After only a little over two weeks since our departure from Shanghai we crossed the 5000 kilometre milestone yesterday. It happened on a steppe in the far west of Mongolia in the province Bayan-Olgii.

Before this trip I anticipated the whole road trip back to Amsterdam to be around 15.000 kilometre long. But I guess our trip will be a bit longer now….. We’re very okay with that, since until now we have been treated with some of the most spectacular landscapes and experiences we’ve ever had. Especially during our drive towards west Mongolia.


After we stayed overnight in Uliastai and went to the garage again, were they couldn’t help us with our rattling car because they didn’t have the spare parts, we drove further west. We read about a beautiful lake, called Khyargas Nuur were in the middle of nowhere a ger camp should be.


This camp was really hard to find and we almost gave up, but just before that crucial point we found it. What a spot it was! Just beside the lake, eight white gers were lined up. We slept in number 1 and took a hot shower again. The rocky shore line was filled with wild life. Just after we arrived at about 8 pm, they told us we could have dinner, but only fish. No meat.


About half an hour later, while we were enjoying the sunset in the salty lake, we saw two guys with fishing poles and one big fish on a motor coming back to the camp. It turned out they just catched our dinner. We could taste the freshness and tenderness of the fish’ flesh. It was so delicious.

The next day we chilled a bit near the camp, cleaned and reorganized our car and climbed on the rocks to see some wild life. Lots of big fish circling in the water beneath, while two eagles were chased away in the sky above by two small birds who tried to protect their nest. Also lots of cormorants feeding their young in their nests on the rocks.


Late afternoon two other cars arrived filled with nine Mongolian bankers, one of whom is also a member of the Mongolian Olympic Committee, all dressed in soccer shirts.
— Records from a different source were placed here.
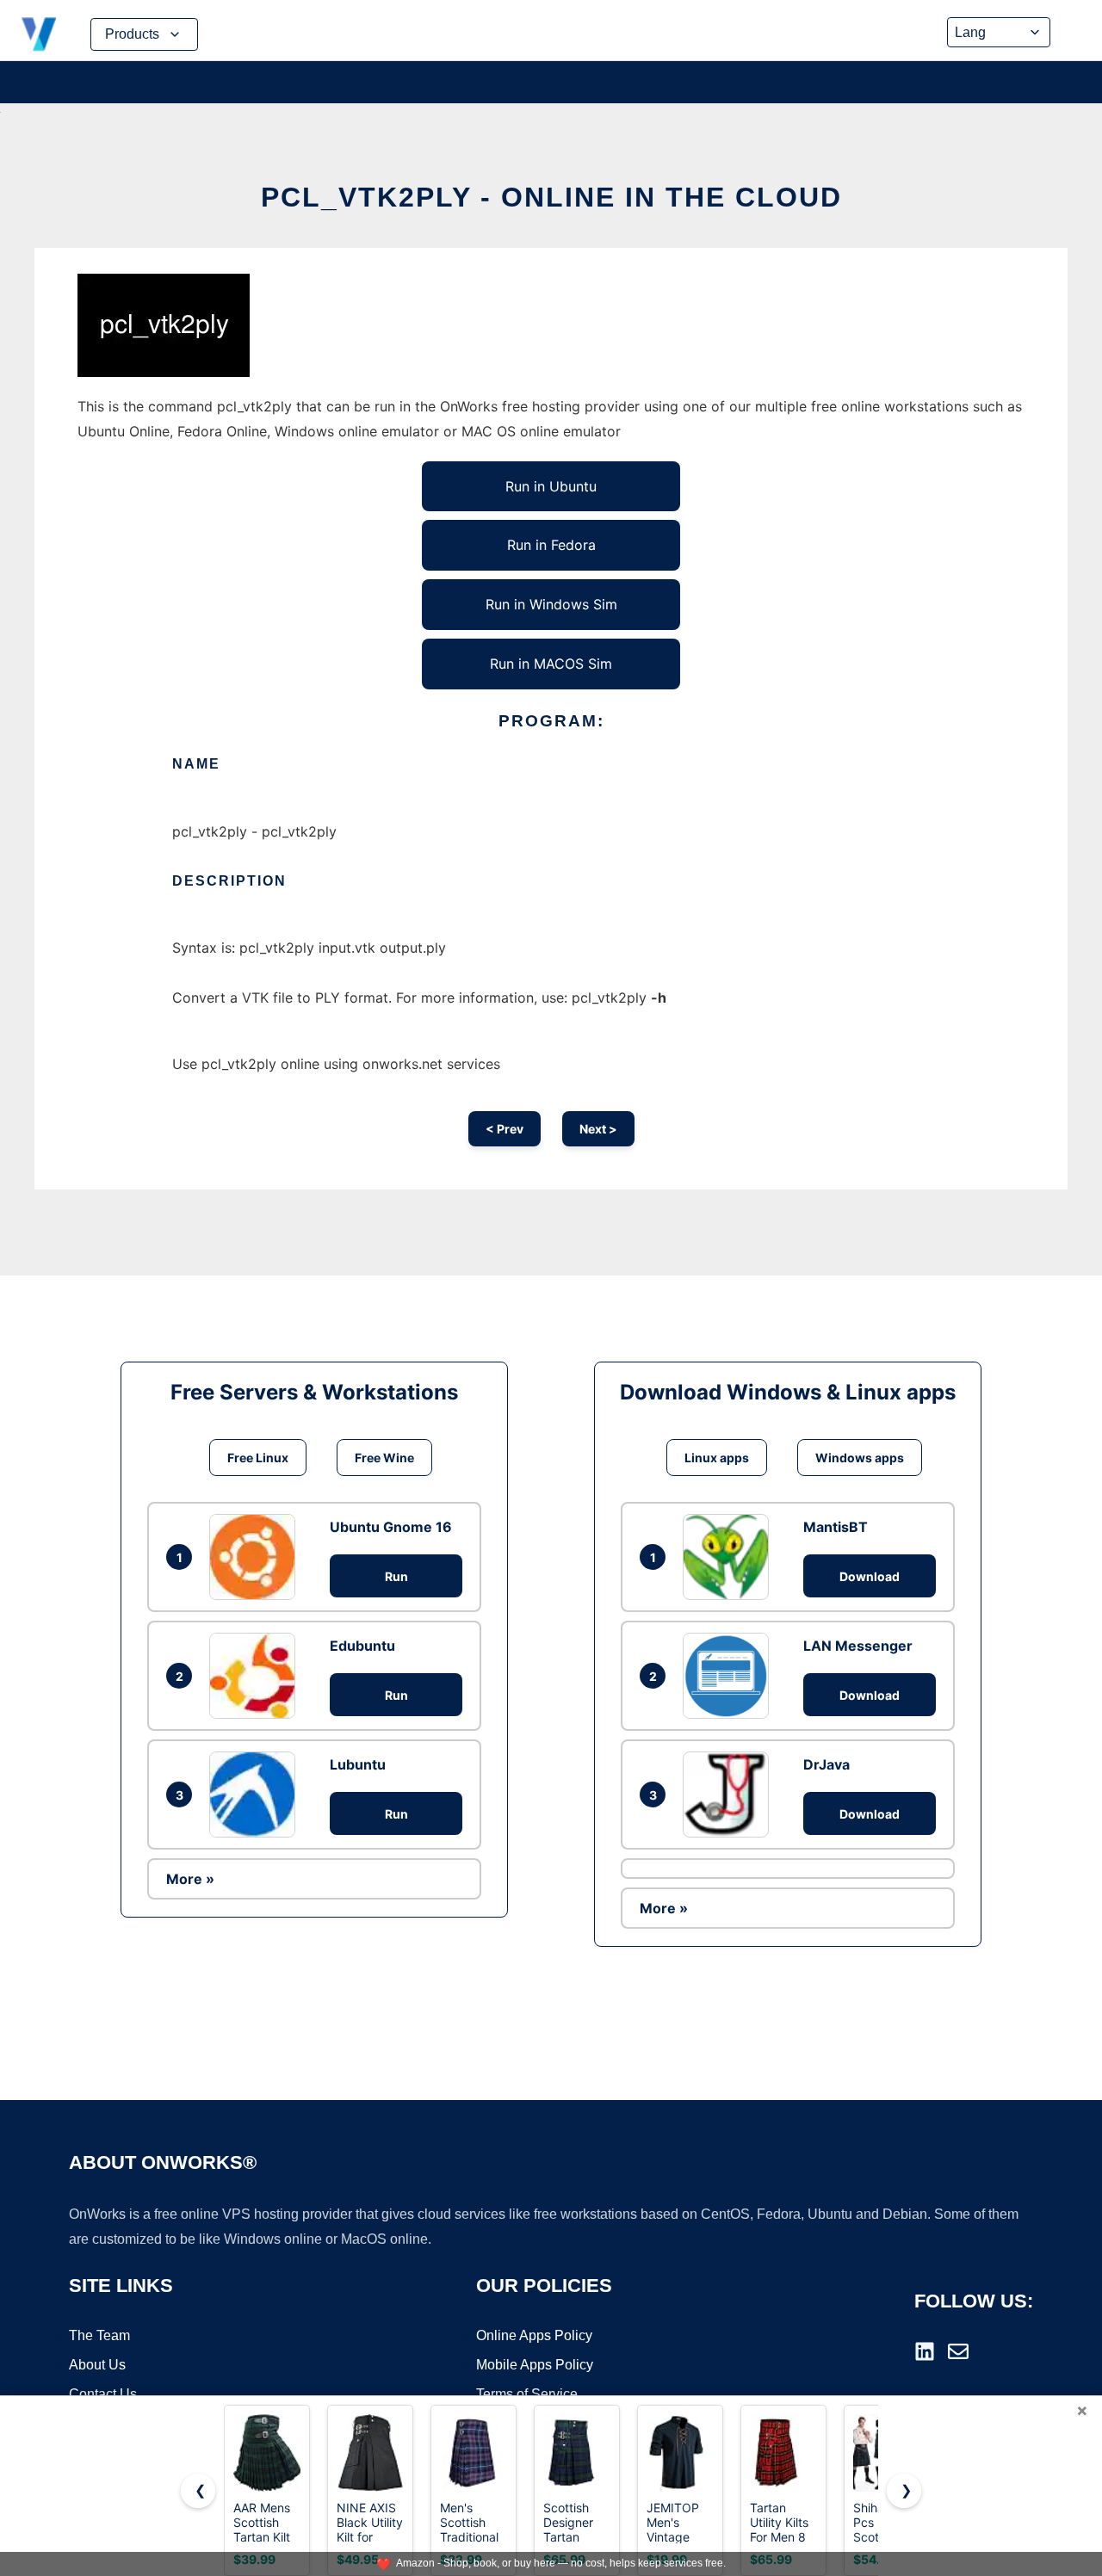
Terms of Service (527, 2394)
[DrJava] (730, 1794)
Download (869, 1576)
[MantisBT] (730, 1557)
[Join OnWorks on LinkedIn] (924, 2351)
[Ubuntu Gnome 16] (257, 1557)
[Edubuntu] (257, 1676)
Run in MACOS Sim (551, 663)
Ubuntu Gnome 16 (391, 1526)
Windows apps (859, 1457)
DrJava (826, 1764)
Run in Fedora (551, 544)
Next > (598, 1128)
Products (132, 34)
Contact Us (103, 2394)
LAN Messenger (858, 1645)
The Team (99, 2335)
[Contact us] (958, 2351)
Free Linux (257, 1457)
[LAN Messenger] (730, 1676)
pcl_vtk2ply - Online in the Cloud (551, 197)
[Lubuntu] (257, 1794)
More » (190, 1878)
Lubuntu (358, 1764)
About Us (97, 2364)
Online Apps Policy (534, 2335)
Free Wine (384, 1457)
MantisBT (835, 1526)
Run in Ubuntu (551, 486)
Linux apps (716, 1457)
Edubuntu (362, 1645)
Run (396, 1576)
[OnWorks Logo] (39, 34)
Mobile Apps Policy (534, 2364)
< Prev (504, 1128)
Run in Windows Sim (551, 604)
One of them showed me a picture of his baby son, wearing the all orange-tenue. It was great to talk to them, and drink a glass of Vodka at night together. Also present was a guy who climbed Mount Everest twice and apparently is very famous in Mongolia. We had some great fun with them.


The next morning we set off again, but not before our car was blessed with milk thrown on the car and tires by a beautifully dressed Mongolian girl. It helped, since we survived what was by far the most agonizing day yet. Our goal was to drive to Olgii, around 350 kilometres away. The day started extremely well, because we found a brand new stretch of tarmac, where we could speed up.


Troubles started though around 100 kilometres north of Olgii, where we had to cross a couple of rivers. Not by bridge, but by car. We already crossed some rivers, but this time we didn’t dare. We found the river to be too deep. And since we were in absolutely the middle of nowhere, we decided not to risk ruining our engine, especially since we were already very worried about our car’s condition. It’s hard to describe the hits and shocks and terrain our car has to plough through. We had to use our low gear a couple of times to get us through some really sandy areas and rivers. So we decided to drive back around the nearby lake to avoid the river crossings.

That was easier said than done, since we almost got lost. Imagine a moon like landscape of rocks with no roads and only some faint tracks. With the help of our GPS mapping device we eventually found our way back. The last hour and half we had to drive in the pitch dark though and arrived around midnight in Olgii.


Here we found a great ger camp in the city with friendly English speaking staff. We were exhausted, but feeling great we managed to reach the far west of Mongolia. Olgii is the provincial capital and has a distinct Kazakh atmosphere. Of course, the next morning we immediately      drove to the garage where we were told to come back at two o’clock to get our car fixed.

But again something came in between. This time it was the sad news that a family member of the garage’s manager had died this morning. The garage is now closed for at least two days, so we have to wait in Olgii a few more days. Or we might decide to drive to Novosibirsk in the weekend. The worst roads of our trip are behind us we think, so our car should be able to make it. It’s just a matter of timing, since we definitely want to see the next match of Oranje and need to find a god spot to watch the game.